Jakarta (ANTARA) - Menteri Ekonomi Kreatif Teuku Riefky Harsya menegaskan bahwa karya kreatif tidak dapat dinilai dengan pendekatan harga yang seragam karena bergantung pada berbagai faktor dalam proses penciptaannya.

“Output-nya adalah bagaimana dalam pedoman ini bisa menjelaskan bahwa kreativitas itu tidak nol harganya dan juga tidak bisa dikunci harganya karena tergantung hasil kreativitas,” ujar Menekraf setelah pertemuan dengan Amsal Sitepu di Autograph Tower Thamrin Nine, Jakarta, Kamis.

Ia mengatakan pemerintah saat ini tengah menyusun pedoman jasa ekonomi kreatif sebagai acuan bersama dalam memahami karakteristik dan nilai ekonomi dari karya kreatif.
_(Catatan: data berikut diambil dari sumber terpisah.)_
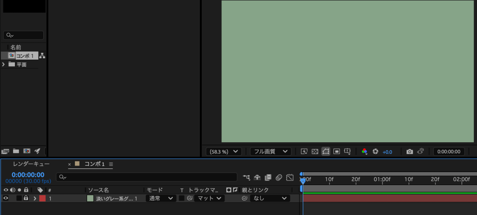Open the フル画質 resolution dropdown
Image resolution: width=477 pixels, height=215 pixels.
coord(271,152)
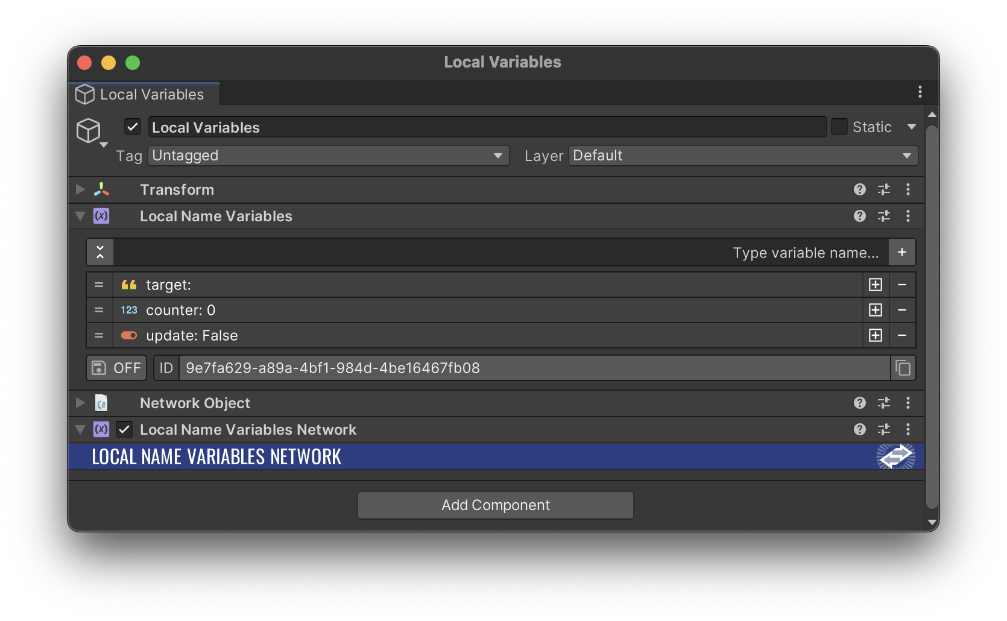The image size is (1007, 621).
Task: Expand the Network Object foldout
Action: click(80, 403)
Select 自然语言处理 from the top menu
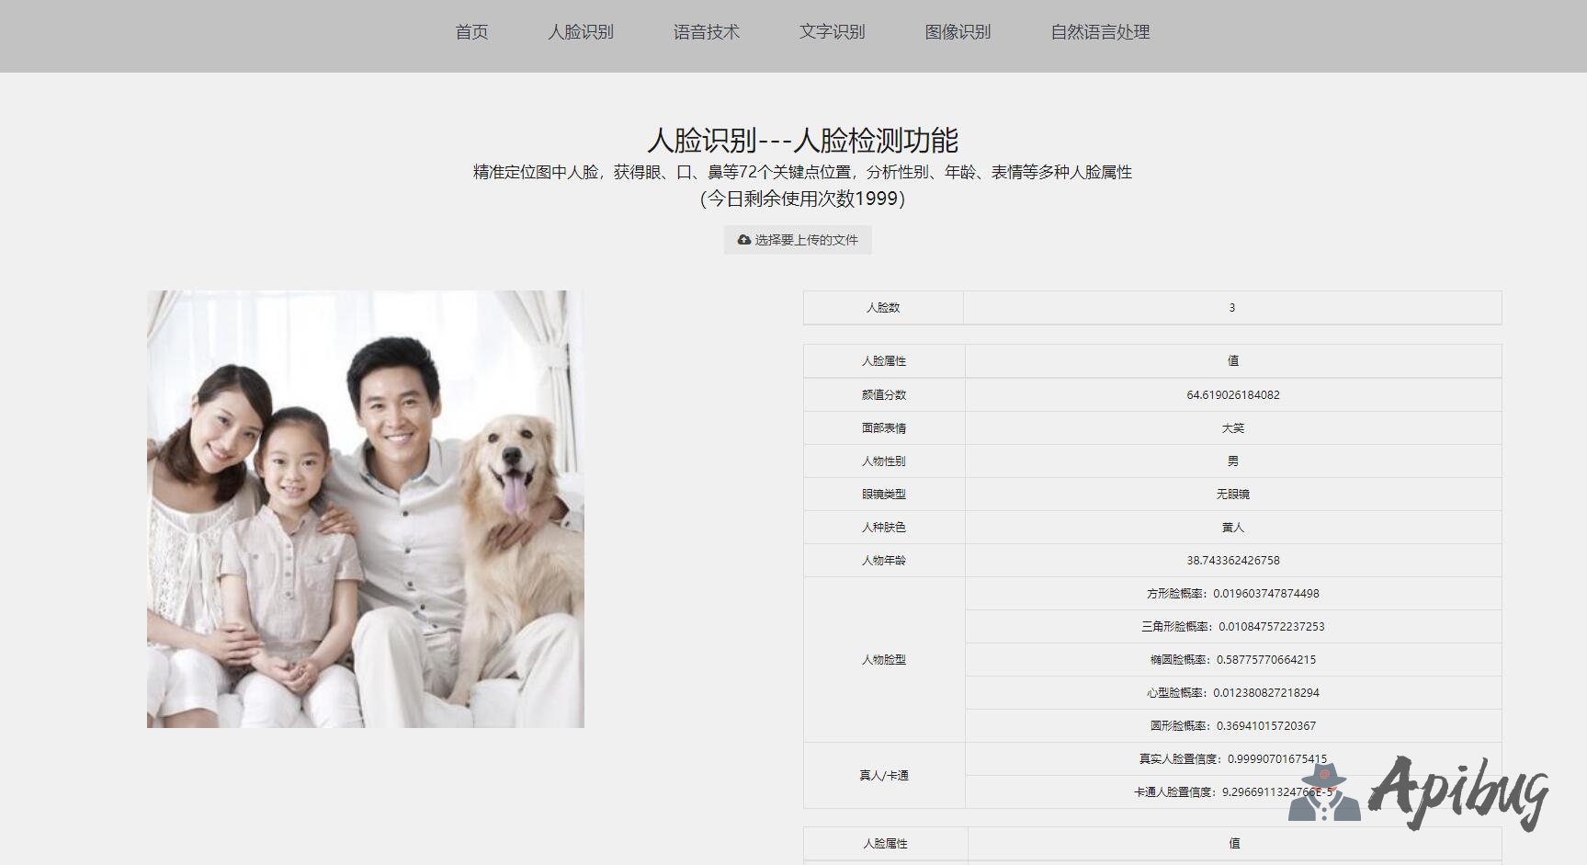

Menurut dia, penentuan harga dalam sektor ini tidak bisa disamakan karena dipengaruhi sejumlah variabel, mulai dari lokasi kerja hingga tingkat pengalaman pelaku.

“Kalau dikunci harganya, ada beberapa variabel yang tidak bisa kita samakan, seperti wilayah, pengalaman apakah pemula, junior, senior, atau master,” katanya.

Baca juga: "ADGI Design Week" dorong talenta kreatif ke pasar global

Selain itu, jenis pekerjaan juga menjadi faktor penting dalam menentukan nilai jasa kreatif, termasuk perbedaan antara pekerjaan di dalam ruangan dan luar ruangan dengan tingkat risiko yang berbeda.

“Belum lagi jenis pekerjaannya apakah indoor atau outdoor, misalnya foto studio dengan yang menggunakan drone di alam terbuka, itu tentu berbeda,” ujarnya.

Baca juga: Kemenekraf menyediakan kanal pengaduan bagi pelaku ekonomi kreatif

Ia menambahkan, pemerintah berhati-hati dalam merumuskan pedoman agar tidak mengekang fleksibilitas industri kreatif yang terus berkembang.

“Kami sangat hati-hati, jangan sampai mengunci sebuah harga justru akan mengurangi penghargaan terhadap hasil kreativitas itu sendiri,” katanya.

Dalam proses penyusunan pedoman tersebut, Kementerian Ekonomi Kreatif juga melibatkan asosiasi profesi, pelaku industri, hingga akademisi untuk mendapatkan gambaran yang komprehensif.

Pemerintah berharap pendekatan ini dapat meningkatkan pemahaman berbagai pihak terhadap nilai ekonomi karya kreatif sekaligus mendorong ekosistem industri yang lebih sehat.